American homebuilt record-setting aircraft

The Bohannon B-1 is a purpose-built aircraft to set new world records in its class for time-to-climb. It is a development of the Van's RV-4.

==Development==
Bohannon and Miller built the Miller-Bohannon JM-2 Pushy Galore to set the new time to climb records and compete in Formula One air racing. Bohannon continued to set records with his new aircraft. He acquired Exxon as a sponsor for record attempts.

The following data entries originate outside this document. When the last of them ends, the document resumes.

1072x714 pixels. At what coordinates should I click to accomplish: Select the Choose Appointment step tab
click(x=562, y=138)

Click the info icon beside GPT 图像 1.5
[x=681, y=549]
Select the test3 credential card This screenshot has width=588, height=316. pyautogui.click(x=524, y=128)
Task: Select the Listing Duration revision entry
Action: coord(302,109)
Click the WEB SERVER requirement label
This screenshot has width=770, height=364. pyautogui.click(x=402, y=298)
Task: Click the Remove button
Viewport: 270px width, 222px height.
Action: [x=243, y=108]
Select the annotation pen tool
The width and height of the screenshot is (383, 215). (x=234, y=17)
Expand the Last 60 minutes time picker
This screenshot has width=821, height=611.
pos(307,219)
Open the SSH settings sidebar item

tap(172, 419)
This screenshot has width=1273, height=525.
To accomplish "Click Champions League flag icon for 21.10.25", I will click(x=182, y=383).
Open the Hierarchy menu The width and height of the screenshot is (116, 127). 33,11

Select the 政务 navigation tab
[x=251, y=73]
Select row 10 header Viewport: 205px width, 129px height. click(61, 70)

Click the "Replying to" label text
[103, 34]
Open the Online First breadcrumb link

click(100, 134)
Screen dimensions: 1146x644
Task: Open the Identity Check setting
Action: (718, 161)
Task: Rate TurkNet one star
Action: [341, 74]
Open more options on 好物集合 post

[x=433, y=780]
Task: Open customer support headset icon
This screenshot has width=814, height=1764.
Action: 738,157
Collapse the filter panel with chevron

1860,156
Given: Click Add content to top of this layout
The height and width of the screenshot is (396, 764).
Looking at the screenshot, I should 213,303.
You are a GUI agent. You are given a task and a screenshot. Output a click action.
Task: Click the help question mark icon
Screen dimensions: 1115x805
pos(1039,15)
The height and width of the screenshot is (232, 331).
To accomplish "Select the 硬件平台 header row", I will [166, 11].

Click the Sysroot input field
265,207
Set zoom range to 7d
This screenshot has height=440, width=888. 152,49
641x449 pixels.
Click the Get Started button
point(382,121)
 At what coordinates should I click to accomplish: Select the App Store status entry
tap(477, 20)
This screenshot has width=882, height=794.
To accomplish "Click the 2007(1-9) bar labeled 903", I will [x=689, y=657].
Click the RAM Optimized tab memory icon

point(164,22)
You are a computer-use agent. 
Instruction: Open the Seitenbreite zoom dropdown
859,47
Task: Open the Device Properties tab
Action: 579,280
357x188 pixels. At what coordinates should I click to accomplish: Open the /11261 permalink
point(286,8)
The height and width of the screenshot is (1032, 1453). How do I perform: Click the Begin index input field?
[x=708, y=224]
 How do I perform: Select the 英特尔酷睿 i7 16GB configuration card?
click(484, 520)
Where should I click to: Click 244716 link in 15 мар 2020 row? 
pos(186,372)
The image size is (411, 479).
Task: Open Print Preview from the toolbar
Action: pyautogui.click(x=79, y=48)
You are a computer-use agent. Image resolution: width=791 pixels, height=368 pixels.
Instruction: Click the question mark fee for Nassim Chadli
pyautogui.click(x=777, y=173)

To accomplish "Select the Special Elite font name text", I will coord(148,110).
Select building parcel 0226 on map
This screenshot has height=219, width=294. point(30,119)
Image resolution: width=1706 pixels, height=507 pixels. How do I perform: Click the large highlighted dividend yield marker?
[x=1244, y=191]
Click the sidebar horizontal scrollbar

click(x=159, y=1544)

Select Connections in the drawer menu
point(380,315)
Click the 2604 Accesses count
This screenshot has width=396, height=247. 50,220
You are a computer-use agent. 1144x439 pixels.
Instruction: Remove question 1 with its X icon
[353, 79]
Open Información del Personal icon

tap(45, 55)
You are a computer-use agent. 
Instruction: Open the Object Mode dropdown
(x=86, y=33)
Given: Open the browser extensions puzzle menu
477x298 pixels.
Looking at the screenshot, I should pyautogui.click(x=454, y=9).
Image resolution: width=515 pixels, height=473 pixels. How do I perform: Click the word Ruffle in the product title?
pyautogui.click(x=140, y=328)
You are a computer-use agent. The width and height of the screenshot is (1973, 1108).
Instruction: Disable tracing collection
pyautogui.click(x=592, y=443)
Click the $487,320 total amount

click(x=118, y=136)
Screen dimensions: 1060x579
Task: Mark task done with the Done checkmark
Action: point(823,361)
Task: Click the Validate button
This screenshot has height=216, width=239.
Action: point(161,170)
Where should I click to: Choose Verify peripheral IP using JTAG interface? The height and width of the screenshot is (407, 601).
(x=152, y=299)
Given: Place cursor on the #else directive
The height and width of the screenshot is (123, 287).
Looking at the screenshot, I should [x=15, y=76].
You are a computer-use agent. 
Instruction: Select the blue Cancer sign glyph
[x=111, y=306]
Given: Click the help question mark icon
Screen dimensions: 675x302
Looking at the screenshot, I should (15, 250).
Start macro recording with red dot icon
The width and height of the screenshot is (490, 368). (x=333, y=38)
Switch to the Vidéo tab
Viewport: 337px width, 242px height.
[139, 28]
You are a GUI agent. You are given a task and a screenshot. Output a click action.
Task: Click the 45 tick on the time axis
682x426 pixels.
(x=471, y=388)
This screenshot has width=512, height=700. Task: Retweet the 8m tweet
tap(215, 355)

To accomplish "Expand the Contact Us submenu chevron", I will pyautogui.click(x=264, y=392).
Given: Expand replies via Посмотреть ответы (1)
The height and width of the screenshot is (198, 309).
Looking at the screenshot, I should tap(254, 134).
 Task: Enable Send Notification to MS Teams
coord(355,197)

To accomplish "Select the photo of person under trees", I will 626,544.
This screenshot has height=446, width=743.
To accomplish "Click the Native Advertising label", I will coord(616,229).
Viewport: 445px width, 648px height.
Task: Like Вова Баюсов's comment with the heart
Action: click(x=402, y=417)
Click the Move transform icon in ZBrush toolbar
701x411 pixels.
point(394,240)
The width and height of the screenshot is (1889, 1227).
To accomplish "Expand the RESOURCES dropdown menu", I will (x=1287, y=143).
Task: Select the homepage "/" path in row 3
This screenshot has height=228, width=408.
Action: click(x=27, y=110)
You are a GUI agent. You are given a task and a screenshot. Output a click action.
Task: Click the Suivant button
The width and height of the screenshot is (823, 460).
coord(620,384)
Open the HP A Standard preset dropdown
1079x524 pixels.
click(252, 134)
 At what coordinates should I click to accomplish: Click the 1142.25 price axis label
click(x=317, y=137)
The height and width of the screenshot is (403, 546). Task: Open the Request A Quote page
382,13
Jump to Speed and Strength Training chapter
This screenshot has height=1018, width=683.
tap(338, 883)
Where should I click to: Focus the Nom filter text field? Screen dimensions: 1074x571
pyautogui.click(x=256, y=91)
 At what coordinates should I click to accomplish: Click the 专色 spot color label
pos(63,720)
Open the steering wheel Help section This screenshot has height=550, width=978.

His B-1 was painted in a stylized tiger paint scheme and named the "Exxon Flyin' Tiger". The aircraft went on to set 30 altitude and time to climb records.

==Design==
The Bohannon B-1 is a low-wing, all-metal single-seat aircraft with conventional landing gear. The Lycoming IO-540 engine is augmented with nitrous oxide to increase power from 260 to 425 hp. For 2001 attempts, a Lycoming IO-555 was installed.

==Operational history==
The B-1 has set, and beat, its own records several times. The B-1 operates in the FAI C-1b Class. (Piston aircraft 1102 to 2205 lb).
- 1999 - Time to climb to 3000 m in 2 minutes, 20 seconds.
- 2000 - Time to climb to 6000 m in 6 minutes, 37 seconds.
- 2001 - Absolute ceiling for a piston engine aircraft - 35000 ft.
- 2002 - Absolute ceiling - 37536 ft
- 2002 - Time to climb to 12000 m in 32 minutes, 2 seconds
- 2002 - Absolute ceiling - 41300 ft.